• _DIRECTIONS FOR THIS TASK_
Your answer needs to include each line of the records in which the string "Sinclair" can be found.

• _GIVEN DATA_
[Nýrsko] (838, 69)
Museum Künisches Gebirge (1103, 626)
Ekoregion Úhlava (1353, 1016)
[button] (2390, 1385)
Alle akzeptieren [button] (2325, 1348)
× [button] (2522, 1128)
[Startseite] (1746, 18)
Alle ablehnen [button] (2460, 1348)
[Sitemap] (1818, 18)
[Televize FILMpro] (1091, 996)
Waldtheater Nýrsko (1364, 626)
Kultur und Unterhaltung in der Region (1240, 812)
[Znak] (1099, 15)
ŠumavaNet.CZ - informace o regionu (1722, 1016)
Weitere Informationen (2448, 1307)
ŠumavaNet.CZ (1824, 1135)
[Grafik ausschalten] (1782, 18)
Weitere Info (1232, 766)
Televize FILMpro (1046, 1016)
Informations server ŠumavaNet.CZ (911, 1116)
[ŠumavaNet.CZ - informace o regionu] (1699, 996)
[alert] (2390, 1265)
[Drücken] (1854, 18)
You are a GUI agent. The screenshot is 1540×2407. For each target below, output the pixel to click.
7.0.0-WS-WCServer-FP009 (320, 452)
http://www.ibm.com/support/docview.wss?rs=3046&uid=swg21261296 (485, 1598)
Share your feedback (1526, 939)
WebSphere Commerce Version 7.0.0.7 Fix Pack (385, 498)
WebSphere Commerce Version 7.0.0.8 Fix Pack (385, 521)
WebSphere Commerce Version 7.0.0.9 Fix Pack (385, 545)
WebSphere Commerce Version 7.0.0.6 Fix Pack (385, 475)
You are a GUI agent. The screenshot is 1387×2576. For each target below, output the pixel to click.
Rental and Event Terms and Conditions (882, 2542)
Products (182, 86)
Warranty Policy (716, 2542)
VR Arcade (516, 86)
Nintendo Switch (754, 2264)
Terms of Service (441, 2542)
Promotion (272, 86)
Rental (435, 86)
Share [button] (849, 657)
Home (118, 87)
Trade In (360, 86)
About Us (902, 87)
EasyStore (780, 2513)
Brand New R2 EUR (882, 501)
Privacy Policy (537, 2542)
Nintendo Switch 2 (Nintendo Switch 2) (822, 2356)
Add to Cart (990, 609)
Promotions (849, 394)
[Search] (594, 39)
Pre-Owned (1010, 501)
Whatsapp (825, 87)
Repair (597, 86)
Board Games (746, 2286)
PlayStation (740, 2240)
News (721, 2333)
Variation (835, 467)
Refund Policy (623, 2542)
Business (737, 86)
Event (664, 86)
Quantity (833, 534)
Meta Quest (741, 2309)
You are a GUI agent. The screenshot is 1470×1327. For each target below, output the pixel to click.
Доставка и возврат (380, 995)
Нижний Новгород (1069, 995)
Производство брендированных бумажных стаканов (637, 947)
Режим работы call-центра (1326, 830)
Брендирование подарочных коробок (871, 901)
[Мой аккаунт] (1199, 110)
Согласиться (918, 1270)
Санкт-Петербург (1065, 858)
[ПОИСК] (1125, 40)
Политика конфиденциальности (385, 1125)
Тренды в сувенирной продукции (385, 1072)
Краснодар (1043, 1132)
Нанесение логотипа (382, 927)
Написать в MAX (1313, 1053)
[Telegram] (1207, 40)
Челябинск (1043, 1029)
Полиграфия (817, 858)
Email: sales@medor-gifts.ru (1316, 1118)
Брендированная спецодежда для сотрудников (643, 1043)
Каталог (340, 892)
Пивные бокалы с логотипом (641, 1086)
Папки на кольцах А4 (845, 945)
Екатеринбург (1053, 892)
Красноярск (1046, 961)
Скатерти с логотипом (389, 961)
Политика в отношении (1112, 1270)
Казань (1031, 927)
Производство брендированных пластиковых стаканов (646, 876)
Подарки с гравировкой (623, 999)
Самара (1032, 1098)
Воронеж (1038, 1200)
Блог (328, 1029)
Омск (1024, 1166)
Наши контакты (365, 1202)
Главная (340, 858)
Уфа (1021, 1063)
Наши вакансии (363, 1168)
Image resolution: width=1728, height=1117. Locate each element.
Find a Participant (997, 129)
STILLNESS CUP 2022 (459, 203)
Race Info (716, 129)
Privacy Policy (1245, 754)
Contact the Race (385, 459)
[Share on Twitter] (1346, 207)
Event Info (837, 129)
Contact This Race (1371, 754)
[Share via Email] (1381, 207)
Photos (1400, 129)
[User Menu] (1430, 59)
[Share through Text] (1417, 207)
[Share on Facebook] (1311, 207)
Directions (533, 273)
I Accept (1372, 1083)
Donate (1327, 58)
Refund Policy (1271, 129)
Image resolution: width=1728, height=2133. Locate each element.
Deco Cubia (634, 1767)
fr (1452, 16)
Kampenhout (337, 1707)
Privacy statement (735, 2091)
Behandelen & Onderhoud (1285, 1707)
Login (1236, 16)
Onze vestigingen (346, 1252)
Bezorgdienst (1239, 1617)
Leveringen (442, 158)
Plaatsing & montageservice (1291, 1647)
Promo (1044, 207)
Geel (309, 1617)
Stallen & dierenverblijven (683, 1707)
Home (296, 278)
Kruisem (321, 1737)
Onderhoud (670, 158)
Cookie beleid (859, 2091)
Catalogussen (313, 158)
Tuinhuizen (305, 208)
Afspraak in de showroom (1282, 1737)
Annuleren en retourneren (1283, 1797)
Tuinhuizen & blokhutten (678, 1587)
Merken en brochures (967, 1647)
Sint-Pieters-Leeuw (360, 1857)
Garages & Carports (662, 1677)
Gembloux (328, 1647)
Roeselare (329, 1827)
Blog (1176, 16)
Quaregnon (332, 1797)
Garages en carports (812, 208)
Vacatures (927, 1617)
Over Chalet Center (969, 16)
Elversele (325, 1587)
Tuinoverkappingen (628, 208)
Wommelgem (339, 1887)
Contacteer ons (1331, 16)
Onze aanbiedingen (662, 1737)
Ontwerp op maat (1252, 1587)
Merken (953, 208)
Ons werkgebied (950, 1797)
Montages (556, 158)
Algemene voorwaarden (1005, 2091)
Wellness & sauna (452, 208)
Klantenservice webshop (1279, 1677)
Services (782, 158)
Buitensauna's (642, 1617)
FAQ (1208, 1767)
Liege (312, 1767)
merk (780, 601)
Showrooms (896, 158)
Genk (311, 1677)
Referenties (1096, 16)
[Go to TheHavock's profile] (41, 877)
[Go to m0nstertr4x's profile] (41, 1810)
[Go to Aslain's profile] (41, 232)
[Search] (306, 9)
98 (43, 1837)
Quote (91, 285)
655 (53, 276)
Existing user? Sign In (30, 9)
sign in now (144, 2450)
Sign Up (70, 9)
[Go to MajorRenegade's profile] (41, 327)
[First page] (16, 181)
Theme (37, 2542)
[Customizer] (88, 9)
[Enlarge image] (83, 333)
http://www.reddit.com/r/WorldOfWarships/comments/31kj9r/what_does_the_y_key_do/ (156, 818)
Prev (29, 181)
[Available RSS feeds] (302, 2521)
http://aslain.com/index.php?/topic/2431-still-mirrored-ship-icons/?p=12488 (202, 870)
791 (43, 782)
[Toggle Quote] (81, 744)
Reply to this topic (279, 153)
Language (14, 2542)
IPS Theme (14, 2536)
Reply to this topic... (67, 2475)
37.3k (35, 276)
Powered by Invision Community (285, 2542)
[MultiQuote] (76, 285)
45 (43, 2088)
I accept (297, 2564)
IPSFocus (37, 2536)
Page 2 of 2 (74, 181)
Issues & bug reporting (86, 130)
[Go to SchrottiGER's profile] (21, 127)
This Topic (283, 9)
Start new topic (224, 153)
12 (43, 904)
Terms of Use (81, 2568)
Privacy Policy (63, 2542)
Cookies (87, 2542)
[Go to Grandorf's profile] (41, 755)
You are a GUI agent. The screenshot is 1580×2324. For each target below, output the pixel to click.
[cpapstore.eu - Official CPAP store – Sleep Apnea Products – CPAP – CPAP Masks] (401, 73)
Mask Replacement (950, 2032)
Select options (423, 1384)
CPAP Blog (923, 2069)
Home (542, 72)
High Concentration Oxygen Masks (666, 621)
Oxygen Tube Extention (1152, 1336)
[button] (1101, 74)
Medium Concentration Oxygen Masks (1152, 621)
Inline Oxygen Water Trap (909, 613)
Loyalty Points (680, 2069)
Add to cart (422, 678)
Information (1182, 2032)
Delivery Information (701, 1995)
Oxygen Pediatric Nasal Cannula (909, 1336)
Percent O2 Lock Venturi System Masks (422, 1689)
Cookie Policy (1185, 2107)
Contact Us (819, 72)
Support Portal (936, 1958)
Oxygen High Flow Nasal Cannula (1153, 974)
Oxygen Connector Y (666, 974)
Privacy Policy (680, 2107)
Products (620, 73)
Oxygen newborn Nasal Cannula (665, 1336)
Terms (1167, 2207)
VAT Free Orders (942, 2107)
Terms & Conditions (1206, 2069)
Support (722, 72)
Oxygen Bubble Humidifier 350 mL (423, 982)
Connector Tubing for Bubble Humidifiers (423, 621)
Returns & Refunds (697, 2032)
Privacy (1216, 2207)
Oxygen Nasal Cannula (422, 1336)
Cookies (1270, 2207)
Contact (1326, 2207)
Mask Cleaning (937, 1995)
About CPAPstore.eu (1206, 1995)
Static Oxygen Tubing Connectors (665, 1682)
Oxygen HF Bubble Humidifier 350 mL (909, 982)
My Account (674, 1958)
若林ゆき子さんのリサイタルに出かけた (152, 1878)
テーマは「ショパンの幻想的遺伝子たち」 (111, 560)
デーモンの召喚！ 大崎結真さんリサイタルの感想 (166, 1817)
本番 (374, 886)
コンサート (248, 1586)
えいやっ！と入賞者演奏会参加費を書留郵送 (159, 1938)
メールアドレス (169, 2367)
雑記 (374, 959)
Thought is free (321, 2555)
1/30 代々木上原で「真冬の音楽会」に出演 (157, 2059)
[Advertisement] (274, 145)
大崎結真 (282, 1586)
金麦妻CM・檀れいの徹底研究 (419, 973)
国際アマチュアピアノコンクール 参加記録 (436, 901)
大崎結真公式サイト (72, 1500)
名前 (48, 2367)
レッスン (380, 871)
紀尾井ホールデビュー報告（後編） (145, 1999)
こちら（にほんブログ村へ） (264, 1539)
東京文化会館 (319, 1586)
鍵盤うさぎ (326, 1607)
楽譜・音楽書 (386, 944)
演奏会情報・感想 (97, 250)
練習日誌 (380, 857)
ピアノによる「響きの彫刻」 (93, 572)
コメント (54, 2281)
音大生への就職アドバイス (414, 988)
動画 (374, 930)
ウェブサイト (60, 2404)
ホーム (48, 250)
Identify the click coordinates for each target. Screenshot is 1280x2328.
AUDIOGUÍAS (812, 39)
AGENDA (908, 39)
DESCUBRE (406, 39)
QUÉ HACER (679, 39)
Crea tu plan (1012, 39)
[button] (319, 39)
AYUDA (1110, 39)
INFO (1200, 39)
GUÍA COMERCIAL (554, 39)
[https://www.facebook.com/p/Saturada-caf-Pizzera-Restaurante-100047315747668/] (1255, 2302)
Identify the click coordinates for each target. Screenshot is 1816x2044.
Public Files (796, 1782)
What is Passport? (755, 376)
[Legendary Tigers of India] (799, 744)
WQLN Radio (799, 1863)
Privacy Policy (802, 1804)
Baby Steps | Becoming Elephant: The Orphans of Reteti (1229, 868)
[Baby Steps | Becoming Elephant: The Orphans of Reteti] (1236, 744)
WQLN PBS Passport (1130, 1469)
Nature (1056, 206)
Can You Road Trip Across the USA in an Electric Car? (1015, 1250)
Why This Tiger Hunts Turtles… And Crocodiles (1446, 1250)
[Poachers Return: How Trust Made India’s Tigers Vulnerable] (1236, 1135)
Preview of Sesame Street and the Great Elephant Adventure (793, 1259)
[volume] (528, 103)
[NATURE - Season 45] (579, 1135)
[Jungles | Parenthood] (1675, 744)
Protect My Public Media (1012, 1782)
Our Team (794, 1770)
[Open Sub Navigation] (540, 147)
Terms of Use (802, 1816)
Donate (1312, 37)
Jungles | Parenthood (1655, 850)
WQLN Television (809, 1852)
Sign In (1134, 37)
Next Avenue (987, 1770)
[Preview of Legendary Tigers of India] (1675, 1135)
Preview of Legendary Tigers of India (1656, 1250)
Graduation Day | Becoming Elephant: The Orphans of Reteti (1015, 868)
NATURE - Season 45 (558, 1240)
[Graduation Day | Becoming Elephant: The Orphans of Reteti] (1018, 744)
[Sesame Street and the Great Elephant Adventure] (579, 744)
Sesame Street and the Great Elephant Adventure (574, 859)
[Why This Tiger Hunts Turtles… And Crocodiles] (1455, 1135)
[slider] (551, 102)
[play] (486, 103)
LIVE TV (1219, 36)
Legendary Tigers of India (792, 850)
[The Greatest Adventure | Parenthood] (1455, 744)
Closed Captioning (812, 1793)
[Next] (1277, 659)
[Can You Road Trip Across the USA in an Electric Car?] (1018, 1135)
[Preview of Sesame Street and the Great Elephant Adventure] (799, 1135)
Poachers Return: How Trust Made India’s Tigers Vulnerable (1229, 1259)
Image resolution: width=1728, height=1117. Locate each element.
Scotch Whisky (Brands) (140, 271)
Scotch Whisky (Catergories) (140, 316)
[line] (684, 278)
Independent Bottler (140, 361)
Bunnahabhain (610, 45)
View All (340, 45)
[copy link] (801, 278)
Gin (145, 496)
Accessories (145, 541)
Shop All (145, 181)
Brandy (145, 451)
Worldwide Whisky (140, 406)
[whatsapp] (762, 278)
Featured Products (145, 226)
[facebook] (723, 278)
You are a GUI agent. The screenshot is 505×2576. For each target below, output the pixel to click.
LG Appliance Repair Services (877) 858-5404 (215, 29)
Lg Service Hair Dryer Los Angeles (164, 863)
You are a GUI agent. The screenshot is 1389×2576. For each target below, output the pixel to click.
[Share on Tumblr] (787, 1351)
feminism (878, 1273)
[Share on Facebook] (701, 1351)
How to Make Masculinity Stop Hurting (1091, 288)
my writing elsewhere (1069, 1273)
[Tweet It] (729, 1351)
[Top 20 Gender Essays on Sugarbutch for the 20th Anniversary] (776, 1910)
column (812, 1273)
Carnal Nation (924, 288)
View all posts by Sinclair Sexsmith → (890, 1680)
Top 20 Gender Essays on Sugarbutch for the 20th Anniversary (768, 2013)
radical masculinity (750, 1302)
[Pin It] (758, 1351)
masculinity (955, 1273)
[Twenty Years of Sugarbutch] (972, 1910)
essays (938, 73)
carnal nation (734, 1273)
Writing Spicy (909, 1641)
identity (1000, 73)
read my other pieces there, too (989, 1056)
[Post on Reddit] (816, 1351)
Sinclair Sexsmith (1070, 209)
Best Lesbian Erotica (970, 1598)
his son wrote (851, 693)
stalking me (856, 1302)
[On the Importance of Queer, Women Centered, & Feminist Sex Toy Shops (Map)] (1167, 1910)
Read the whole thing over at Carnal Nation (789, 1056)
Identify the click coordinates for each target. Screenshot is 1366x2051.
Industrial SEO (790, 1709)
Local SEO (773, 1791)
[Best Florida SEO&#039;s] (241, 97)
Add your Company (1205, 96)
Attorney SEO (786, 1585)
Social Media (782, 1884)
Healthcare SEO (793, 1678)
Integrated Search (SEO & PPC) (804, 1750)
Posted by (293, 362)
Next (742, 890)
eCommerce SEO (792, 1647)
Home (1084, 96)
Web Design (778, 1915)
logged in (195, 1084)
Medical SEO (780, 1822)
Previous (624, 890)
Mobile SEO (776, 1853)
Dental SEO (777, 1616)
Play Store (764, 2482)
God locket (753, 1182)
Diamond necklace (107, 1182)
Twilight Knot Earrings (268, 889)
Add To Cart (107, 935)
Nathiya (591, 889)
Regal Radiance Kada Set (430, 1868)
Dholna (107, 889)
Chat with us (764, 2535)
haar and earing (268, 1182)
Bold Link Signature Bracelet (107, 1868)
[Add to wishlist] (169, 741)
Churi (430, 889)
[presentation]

• _ANSWER AREA_
View all posts by Sinclair Sexsmith → (890, 1680)
Sinclair Sexsmith (1070, 209)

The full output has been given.